Agirpouringrid.com - Paris - 02/01/08
Fiasco de l’opération Emanuel
Après plusieurs jours d’une attente interminable, la nouvelle est tombée hier matin : "pour des raisons de sécurité" les FARC n’ont pas revelé leur lieu d’echange.
Prévue jeudi dernier [le 27 décembre], l’opération, baptisée "Operation Emanuel", de récupération des otages a été reportée de jour en jour, les guérilleros n’ayant pas fait savoir où les hélicoptères envoyés en Colombie par Hugo Chavez pourraient les prendre en charge. Ces avions, sous les couleurs du Comité International de la Croix Rouge, sont donc restés sur le tarmac de Villavicienco, en vain.
Après des jours d’attente, les otages n’ont pas été libérés et la délégation internationale composée de représentants de sept pays (Argentine, Equateur, Cuba, Bolivie, Brésil, France et Suisse) a quitté lundi soir l’aéroport de Villavicencio en Colombie.
La libération des trois otages est "impossible maintenant" pour des raisons de sécurité, a expliqué la guérilla colombienne dans un message reçu par Hugo Chavez. Elle a accusé le gouvernement colombien de mener des opérations militaires dans la région.
"Monsieur le Président, les intenses opérations militaires qui se déroulent dans la zone nous empêchent pour l’instant de vous remettre Clara Rojas, Emmanuel et Gonzalez de Perdomo, comme c’était notre souhait", selon le message daté du 30 décembre et lu lundi par M. Chavez.

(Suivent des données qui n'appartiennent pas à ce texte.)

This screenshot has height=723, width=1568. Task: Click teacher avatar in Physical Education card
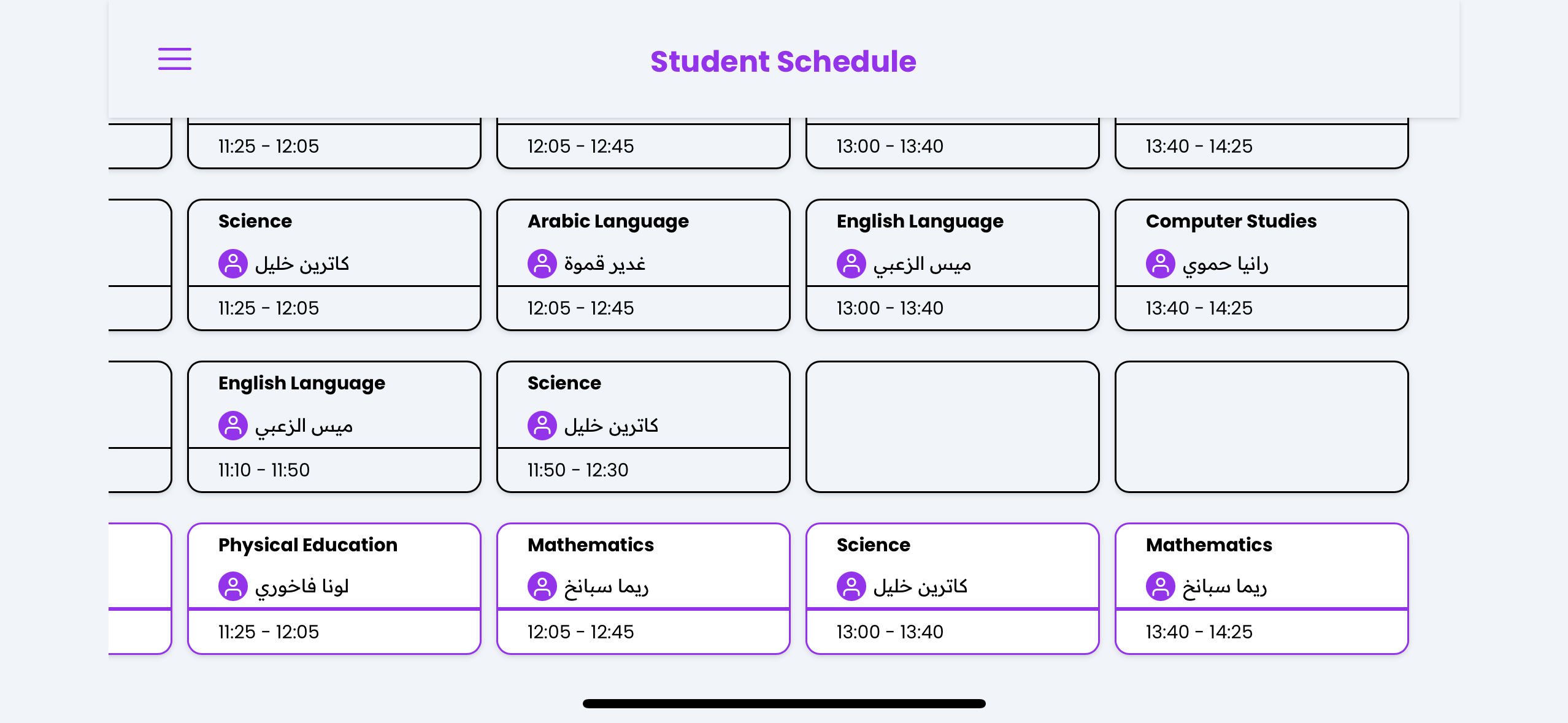[233, 586]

L’espoir est donc retombé pour les familles.
Le Mystère Emanuel
A peine l’operation Emanuel avortée, le président Uribe, a fortement accusé les FARC d’avoir trompé le monde en promettant la liberation d’un enfant qui ne serait plus entre leurs mains.

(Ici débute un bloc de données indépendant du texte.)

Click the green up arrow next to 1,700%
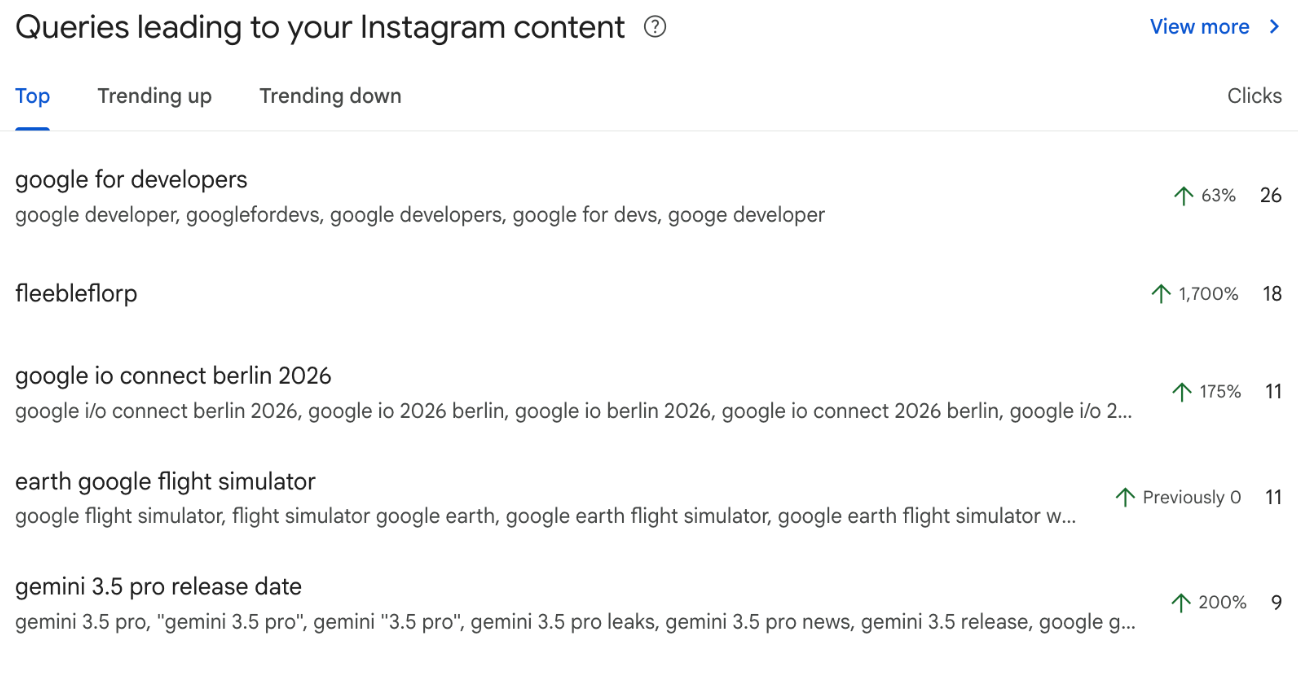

En effet, Alvaro Uribe, affirme que le petit Emanuel pourrait en fait être le petit Juan David Gomez, un enfant placé dans une famille d’accueil en 2005.
Selon le président colombien, le 16 juin 2005, un homme se présentant comme le grand-oncle de l’enfant aurait remis à l’hôpital de San José del Guaviare, ville amazonienne de l’Est colombien, un enfant aux yeux clairs de 11 mois, en bien mauvais état.
Il serait né le 20 juillet 2004 de père inconnu, et de mère déclarée disparue. Le 22 juin 2005, l’hôpital l’aurait remis à l’institut colombien d’aide à l’enfance, qui décrit un enfant mal nourri, souffrant de paludisme et de leishmaniose, au bras gauche paralysé par une fracture mal soignée.
Or, selon John Frank Pinchao, Emmanuel aurait eu le bras cassé à sa naissance, dans les pénibles conditions de captivité dans la jungle.
Des tests ADN seront effectués dans les prochains jours auprès des proches de Clara Rojas.